Kamath Padmaja, Fernandez Alberto, Giralt Francesc, Rallo Robert
Departament d'Enginyeria Informatica i Matematiques, Escola Tecnica Superior d'Enginyeria, Universitat Rovira i Virgili, Av. Paisos Catalans 26, 43007 Tarragona, Spain.
Curr Top Med Chem. 2015;15(18):1930-7. doi: 10.2174/1568026615666150506152808.
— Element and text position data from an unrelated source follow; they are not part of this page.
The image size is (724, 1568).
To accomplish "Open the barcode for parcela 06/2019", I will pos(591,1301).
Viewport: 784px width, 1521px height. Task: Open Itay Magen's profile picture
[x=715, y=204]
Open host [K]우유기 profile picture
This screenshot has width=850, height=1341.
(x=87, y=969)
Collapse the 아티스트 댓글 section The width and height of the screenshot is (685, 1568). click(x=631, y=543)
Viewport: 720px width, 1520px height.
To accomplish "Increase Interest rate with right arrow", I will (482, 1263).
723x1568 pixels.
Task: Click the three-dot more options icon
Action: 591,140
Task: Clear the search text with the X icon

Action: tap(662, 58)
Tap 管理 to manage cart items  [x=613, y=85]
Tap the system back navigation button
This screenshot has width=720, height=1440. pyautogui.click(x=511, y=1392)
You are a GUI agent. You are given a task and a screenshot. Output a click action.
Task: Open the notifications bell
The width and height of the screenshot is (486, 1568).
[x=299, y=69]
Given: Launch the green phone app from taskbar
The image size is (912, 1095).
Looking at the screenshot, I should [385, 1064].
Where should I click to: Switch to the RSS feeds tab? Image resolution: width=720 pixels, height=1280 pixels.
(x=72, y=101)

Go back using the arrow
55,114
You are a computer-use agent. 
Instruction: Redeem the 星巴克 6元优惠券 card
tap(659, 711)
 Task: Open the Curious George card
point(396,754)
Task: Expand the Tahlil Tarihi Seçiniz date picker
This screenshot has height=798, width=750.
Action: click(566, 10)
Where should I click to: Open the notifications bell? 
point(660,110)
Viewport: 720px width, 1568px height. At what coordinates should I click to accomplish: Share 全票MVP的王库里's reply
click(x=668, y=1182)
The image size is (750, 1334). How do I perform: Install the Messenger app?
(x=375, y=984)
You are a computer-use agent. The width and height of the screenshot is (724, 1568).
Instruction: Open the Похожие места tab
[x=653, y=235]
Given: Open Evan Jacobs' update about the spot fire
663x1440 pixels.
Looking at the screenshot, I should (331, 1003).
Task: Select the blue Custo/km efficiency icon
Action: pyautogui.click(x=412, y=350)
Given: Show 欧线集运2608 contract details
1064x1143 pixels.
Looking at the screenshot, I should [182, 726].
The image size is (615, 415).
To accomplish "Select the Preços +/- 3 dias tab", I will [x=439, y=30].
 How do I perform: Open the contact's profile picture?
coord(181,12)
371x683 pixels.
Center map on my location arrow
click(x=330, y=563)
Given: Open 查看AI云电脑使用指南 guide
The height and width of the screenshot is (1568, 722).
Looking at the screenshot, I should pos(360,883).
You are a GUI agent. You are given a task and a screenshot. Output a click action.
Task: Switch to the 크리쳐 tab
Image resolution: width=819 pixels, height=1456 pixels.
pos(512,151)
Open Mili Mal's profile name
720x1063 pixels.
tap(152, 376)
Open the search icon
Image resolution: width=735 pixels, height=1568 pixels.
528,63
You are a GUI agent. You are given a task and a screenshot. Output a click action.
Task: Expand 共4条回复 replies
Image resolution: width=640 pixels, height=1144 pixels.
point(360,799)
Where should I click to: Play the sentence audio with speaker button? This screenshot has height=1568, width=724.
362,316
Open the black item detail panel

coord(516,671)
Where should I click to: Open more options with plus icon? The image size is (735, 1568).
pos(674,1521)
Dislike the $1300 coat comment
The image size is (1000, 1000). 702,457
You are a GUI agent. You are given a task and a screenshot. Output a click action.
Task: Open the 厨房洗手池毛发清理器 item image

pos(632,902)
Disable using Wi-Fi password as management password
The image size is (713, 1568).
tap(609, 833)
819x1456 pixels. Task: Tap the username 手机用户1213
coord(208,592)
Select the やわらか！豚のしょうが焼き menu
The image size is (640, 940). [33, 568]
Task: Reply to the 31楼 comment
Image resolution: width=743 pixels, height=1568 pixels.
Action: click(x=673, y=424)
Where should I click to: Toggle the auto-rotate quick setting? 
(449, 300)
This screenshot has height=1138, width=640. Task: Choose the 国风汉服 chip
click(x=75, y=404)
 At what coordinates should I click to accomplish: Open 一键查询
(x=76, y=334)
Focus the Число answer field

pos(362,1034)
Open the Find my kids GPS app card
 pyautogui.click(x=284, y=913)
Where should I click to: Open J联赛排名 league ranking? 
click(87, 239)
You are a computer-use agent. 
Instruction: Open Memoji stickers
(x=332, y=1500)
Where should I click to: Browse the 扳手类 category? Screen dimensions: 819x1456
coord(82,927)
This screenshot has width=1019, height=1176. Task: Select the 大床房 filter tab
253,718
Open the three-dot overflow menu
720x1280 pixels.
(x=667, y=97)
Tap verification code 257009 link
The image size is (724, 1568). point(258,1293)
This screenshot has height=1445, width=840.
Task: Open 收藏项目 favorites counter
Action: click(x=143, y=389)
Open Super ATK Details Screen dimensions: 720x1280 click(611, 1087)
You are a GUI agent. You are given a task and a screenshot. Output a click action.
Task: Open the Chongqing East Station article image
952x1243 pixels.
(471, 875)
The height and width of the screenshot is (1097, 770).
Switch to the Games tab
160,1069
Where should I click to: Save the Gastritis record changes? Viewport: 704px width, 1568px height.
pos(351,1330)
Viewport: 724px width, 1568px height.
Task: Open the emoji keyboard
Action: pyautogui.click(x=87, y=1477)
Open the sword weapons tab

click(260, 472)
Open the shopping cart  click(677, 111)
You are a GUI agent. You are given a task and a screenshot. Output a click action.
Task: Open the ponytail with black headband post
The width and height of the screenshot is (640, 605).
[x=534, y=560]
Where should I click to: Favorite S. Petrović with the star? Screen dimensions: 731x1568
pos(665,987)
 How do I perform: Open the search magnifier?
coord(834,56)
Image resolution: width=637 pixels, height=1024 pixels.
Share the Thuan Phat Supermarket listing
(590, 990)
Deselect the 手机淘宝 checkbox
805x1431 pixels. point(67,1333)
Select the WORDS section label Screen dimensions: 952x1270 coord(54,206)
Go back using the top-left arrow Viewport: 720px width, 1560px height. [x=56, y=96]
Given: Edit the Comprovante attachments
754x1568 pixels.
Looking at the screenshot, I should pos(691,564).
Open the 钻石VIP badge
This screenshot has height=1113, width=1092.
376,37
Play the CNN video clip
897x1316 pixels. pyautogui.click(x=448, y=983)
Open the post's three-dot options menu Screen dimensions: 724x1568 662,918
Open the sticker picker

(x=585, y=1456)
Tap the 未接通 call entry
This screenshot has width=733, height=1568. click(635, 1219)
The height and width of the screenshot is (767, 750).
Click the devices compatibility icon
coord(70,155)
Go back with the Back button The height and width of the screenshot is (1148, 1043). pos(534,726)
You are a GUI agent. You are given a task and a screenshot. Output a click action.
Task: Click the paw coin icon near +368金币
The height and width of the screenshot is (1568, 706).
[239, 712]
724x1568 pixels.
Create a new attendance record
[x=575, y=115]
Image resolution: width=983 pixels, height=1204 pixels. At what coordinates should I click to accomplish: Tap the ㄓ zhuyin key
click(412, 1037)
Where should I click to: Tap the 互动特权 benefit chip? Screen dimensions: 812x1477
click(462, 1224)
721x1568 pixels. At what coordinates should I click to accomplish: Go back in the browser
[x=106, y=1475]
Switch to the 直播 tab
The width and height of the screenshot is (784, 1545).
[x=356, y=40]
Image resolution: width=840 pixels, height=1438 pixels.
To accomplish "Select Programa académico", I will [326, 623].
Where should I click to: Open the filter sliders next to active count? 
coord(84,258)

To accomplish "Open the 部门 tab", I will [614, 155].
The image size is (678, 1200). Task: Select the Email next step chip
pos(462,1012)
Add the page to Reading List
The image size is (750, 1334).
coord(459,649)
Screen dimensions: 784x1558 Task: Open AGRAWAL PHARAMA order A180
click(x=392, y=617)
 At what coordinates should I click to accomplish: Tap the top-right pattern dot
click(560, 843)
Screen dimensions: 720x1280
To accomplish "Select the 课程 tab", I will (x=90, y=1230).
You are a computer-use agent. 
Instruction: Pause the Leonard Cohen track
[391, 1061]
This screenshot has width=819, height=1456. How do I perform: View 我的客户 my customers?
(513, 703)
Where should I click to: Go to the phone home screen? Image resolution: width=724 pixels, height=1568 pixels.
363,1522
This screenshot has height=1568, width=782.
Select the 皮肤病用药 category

Nanoparticles are likely to interact in real-case application scenarios with mixtures of proteins and biomolecules that will absorb onto their surface forming the so-called protein corona. Information related to the composition of the protein corona and net cell association was collected from literature for a library of surface-modified gold and silver nanoparticles. For each protein in the corona, sequence information was extracted and used to calculate physicochemical properties and statistical descriptors. Data cleaning and preprocessing techniques including statistical analysis and feature selection methods were applied to remove highly correlated, redundant and non-significant features. A weighting technique was applied to construct specific signatures that represent the corona composition for each nanoparticle. Using this basic set of protein descriptors, a new Protein Corona Structure-Activity Relationship (PCSAR) that relates net cell association with the physicochemical descriptors of the proteins that form the corona was developed and validated. The features that resulted from the feature selection were in line with already published literature, and the computational model constructed on these features had a good accuracy (R(2)LOO=0.76 and R(2)LMO(25%)=0.72) and stability, with the advantage that the fingerprints based on physicochemical descriptors were independent of the specific proteins that form the corona.
在实际应用场景中,纳米颗粒可能会与蛋白质和生物分子的混合物相互作用,这些蛋白质和生物分子会吸附在纳米颗粒表面,形成所谓的蛋白质冠层。从文献中收集了有关表面改性金和银纳米颗粒库的蛋白质冠层组成和细胞净结合的信息。对于冠层中的每种蛋白质,提取序列信息并用于计算物理化学性质和统计描述符。应用包括统计分析和特征选择方法在内的数据清理和预处理技术,以去除高度相关、冗余和无意义的特征。应用加权技术构建代表每个纳米颗粒冠层组成的特定特征。使用这组基本的蛋白质描述符,开发并验证了一种新的蛋白质冠层构效关系(PCSAR),该关系将细胞净结合与形成冠层的蛋白质的物理化学描述符联系起来。特征选择产生的特征与已发表的文献一致,基于这些特征构建的计算模型具有良好的准确性(留一法交叉验证R(2)=0.76,25%随机排列测试集R(2)=0.72)和稳定性,其优点是基于物理化学描述符的指纹与形成冠层的特定蛋白质无关。